Wednesday, August 17, 2016

My Midnight Second Wind

On an average night about 12:30 am you will either find me tossing and turning in my bed trying not to wake my husband or up sitting on my couch. Sometimes while I am on the couch I am typing in my journal/blog.

People joke all the time about how they are tired all day long and then when it is time to go to bed they all of the sudden have a burst of energy and cannot fall asleep. I call this my midnight second wind. I have to peel myself out of bed in the morning and start guzzling coffee. At any point in the day, I could fall asleep if I sat still for two minutes. I have fallen asleep in the waiting room at my sons occupational therapist, on the exam table at my own doctor, while listening to my husband or children talk. I have even fallen asleep on the toilet. But the second my head hits the pillow my brain kicks into overdrive.

I start thinking of all the things that I needed to that day that I didn't get done. I start coming up with great ideas of how to streamline life and make myself more efficient. I start thinking of all the scary, awful things in this world and how I am going to protect my children from them while still teaching them that these awful things exist. I start going through all of my parenting mistakes from the day and worrying that I have scarred my children by yelling at them when they refuse to do anything that I ask. I start replaying social interactions that I had during the day and second guessing things that I said. I wonder if I actually could have lasted longer on the treadmill today and yes I could have so I will need to jog longer tomorrow and stop being such a wuss. I think of EVERYTHING. Inside the mind of a person with anxiety, my friends.
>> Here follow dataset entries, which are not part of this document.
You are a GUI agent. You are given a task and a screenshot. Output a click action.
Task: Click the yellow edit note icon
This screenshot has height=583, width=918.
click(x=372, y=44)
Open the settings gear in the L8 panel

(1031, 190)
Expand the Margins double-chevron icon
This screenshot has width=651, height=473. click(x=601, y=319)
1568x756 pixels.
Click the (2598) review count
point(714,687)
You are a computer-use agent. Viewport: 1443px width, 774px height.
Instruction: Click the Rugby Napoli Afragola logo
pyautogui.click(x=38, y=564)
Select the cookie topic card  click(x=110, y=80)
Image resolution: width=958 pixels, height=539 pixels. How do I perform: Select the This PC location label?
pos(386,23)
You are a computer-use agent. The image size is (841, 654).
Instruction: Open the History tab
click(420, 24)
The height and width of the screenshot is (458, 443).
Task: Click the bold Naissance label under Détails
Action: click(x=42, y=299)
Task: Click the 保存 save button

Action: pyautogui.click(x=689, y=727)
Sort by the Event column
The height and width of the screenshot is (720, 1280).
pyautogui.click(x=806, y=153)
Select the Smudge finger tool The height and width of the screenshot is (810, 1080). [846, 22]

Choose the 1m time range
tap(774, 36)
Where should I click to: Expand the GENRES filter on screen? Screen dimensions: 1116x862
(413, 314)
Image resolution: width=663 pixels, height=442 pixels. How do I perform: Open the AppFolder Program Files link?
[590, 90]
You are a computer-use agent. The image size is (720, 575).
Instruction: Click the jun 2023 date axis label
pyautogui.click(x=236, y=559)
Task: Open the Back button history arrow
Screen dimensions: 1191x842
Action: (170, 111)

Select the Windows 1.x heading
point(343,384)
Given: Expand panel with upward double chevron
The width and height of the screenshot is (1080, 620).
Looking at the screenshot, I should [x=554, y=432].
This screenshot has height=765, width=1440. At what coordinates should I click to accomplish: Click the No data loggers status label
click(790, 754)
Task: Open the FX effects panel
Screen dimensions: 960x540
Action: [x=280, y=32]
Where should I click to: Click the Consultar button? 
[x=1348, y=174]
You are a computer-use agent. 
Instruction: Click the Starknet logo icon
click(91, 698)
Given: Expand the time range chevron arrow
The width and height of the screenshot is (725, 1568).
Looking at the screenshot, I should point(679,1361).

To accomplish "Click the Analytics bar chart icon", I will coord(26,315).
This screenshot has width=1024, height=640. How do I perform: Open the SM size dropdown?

I have always wondered why this happened to so many of us. I don't remember having my midnight second wind until after I had children so my conclusion is that those little hooligans are responsible for my lack of sleep. They are so needy all day (especially in the summer when they are home ALL DAY) and are constantly asking something of me. Can you get me a drink? Can I play ipad? Tell Charlie to leave me alone? Will you scratch my back? I need a band aid. Can you come outside and knock down this wasp nest? It is ALWAYS something. On the rare occasion that I am able to get them occupied with something that does not require my assistance (usually TV, ipad or video games) I start trying to rush through whatever chore I need to get done as my guilt about letting them play with said ipad or video game starts to creep in.

So the point of all this is that all day long there is so much noise in my head. I hear children, self inflicted guilt, to do lists etc. Throughout the day, even if I happen to be alone, my head is too cluttered to think about any of the things that pop into my brain during my midnight second wind. My children go to bed by 8 and my husband not until 12. So when the house is finally, truly quiet it is late at night. I can sit on the couch and hear only the clock ticking on the mantel and the slight hum of the refrigerator. My mind is finally quiet and my body is beginning to relax. Enter my midnight second wind.